GIC's portfolio stands at about $390 billion, and the fund said it generated an annualised real return of 3.4% in the 20 years to March 31, 2018. That was a step down from its average rolling 20-year return which had been fluctuating around 4%, before declining below that level over the past two years, the fund said.
For its part, the MAS typically allocates its assets to public bond and equity securities and is eyeing factor-based investing, the central bank told AsianInvestor in March. In addition, it said in November it would place up to $5 billion with private equity and infrastructure fund managers.
The MAS had S$404 billion in its official foreign reserves as of April, while its return on investments on these assets was a tidy S$26.2 billion ($19.3 billion) in the 2018-2019 fiscal year, which ended on March 31.
That total was equivalent to more than 80% of Singapore’s GDP. The bank has internally assessed that the island would need reserves equivalent to at least 65% of GDP to act as a buffer against global economic shocks.
While the MAS may want to gain higher returns on its capital by handing to the sophisticated sovereign wealth fund, it may prove challenging for GIC to invest such a large sum quickly.
"Managing a larger base is always a challenge," said Chua Hak Bin, a senior economist with Maybank Kim Eng in Singapore and a former GIC consultant. Historically, the sovereign fund has been long fixed-income "which have done quite well," he said.
In addition, GIC – like many other market observers – has its own concerns about the market outlook.
“The potential reward for risk-taking is not particularly favourable,” a GIC spokesman told AsianInvestor by email earlier this month. “Broadly speaking, we have been concerned about the high uncertainty in the global investment environment, compounded by elevated market valuations and low volatility, especially in developed markets.”

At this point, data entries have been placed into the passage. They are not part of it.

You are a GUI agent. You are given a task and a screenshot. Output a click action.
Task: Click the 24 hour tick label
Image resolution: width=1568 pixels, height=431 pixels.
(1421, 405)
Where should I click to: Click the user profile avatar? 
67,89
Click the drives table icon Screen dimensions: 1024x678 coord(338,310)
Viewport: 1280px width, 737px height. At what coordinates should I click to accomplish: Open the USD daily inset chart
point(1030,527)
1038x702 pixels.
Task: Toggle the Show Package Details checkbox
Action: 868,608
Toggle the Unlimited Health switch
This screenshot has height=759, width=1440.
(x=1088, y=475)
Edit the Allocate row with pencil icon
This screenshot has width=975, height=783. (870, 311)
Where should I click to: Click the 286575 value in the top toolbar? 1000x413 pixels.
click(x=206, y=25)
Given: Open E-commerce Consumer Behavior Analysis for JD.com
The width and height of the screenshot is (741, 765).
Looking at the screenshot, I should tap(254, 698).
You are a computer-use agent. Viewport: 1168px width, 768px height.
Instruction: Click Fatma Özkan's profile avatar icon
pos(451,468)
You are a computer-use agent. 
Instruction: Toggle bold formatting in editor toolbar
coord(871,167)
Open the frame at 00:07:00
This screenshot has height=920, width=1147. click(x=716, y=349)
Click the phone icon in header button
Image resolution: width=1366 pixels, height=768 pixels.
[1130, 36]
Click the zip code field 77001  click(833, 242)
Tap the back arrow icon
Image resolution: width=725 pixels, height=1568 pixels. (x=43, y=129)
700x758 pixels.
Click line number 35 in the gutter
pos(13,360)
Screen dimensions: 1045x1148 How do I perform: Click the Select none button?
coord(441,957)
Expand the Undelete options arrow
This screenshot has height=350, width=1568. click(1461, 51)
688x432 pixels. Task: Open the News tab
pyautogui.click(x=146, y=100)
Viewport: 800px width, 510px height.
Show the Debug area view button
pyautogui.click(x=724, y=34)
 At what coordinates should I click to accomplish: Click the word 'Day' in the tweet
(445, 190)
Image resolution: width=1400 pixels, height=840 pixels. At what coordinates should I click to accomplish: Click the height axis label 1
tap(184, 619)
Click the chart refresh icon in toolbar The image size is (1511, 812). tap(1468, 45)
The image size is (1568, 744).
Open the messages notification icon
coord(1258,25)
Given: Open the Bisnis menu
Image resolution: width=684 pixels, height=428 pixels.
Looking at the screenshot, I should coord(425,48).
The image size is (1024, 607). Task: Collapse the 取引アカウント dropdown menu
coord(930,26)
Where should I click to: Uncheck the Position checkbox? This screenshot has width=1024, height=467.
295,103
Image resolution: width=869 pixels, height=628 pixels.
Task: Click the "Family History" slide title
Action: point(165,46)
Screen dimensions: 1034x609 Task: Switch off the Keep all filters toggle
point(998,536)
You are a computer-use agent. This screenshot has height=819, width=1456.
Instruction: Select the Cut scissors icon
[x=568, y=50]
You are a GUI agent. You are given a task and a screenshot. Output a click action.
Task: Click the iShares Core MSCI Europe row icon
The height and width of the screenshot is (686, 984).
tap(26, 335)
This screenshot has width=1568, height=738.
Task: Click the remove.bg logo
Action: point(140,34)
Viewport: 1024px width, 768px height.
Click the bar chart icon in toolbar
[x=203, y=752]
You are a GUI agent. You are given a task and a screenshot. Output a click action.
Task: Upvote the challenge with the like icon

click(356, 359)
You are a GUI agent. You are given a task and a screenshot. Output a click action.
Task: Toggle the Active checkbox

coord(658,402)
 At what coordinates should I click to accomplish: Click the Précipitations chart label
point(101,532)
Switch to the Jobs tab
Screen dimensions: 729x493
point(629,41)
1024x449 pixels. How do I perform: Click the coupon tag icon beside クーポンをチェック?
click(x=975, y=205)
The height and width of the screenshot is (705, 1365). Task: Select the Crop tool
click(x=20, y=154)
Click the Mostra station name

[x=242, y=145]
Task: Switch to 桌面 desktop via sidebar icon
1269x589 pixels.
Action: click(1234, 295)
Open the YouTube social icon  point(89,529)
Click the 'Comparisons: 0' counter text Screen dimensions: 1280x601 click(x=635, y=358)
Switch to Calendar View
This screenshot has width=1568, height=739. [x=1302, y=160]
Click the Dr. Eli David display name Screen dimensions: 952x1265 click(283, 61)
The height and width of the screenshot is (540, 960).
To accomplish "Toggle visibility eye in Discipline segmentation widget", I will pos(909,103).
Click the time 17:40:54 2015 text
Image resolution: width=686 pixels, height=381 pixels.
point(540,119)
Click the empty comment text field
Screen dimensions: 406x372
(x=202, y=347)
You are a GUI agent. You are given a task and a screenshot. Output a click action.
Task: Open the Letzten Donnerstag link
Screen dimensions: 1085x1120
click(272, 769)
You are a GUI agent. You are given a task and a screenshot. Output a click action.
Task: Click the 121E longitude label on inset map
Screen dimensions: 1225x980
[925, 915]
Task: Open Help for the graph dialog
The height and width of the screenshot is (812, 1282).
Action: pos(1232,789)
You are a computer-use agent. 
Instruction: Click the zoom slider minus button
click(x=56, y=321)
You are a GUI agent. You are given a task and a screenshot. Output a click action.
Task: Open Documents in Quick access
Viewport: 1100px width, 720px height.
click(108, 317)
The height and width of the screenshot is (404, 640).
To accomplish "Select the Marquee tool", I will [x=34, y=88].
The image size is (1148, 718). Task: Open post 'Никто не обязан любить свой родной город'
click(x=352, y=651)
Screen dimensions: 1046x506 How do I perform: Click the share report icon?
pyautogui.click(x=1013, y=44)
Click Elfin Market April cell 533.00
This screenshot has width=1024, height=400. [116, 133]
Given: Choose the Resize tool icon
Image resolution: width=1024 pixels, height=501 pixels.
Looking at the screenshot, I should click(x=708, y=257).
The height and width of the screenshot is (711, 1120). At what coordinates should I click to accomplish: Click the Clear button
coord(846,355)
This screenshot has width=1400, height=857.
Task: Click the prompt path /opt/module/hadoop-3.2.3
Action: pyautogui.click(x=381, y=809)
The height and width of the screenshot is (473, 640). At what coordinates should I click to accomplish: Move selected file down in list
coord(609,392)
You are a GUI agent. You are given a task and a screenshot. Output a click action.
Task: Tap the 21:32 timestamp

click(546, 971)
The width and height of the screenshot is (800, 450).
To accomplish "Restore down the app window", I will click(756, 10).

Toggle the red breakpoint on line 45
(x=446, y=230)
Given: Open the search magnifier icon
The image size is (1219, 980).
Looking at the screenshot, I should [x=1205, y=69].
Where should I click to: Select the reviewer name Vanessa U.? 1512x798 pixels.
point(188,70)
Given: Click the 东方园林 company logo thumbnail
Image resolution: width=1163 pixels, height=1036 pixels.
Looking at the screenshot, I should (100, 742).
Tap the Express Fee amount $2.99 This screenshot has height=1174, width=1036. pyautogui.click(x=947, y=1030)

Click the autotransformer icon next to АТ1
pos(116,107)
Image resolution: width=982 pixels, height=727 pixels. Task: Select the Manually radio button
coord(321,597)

The US-China trade tensions are a concern. “Even with a globally diversified portfolio, we are watching the developments on the trade front closely,” the spokesman said.
Supply chains between the US and China are very integrated nowadays, he added, so any trade tariffs can have broader consequences even across countries not directly affected by them.
Those concerns have affected GIC's recent approach to investing, said Chua. "GIC has adopted a more cautious strategy given the rising global uncertainty and US-China trade war," he told AsianInvestor.
That caution makes sense, given export-dependent Singapore's particular vulnerability to the fallout of an escalating trade war.
The Lion City is set to be hardest hit among the major Southeast Asian economies by US-China tariffs, said an early-June report by the Institute of Chartered Accountants in England and Wales and financial forecasting firm Oxford Economics.
BRACING FOR IMPACT
Indeed, the MAS's Menon referred to these concerns in his speech.
“We are now in the throes of a trade [and technology] war, and all three engines have indeed stalled,” he noted, referring to manufacturing, trade, and investment.
He said the three main reasons for this are an ebb in the global electronics manufacturing cycle, lagging effects from China’s deleveraging drive that began in 2015 to 2016, plus the ongoing trade conflict between the US and China.
Asia is a key hub in the global electronics supply chain. The region possesses major component makers and mobile phone manufacturers in Taiwan, South Korea, China and Vietnam. But the industry has struggled following a tepid consumer response to Apple’s latest iPhone launches, and this was exacerbated by action by the US against Chinese tech companies ZTE and recently Huawei.
Singapore looks set to feel the consequences of this, and the broader tariffs that the US and China have been imposing on each other's goods. Menon said the MAS is reviewing the city state's GDP growth forecast for this year and won’t rule out an “off-cycle monetary easing", according to Reuters.
It had already narrowed the forecast fairly recently from an earlier estimate of 1.5%-3.5%. Menon has previously warned of the economic damage that can be done by trade protectionism.
Analysts at Singapore's OCBC Bank told clients in a note that they expect MAS to revise its GDP forecast downwards to 0.5%-1.5% or 1%-2%. “There is a real risk of deeper and more widespread disruptions to global/regional supply chains,” the note said.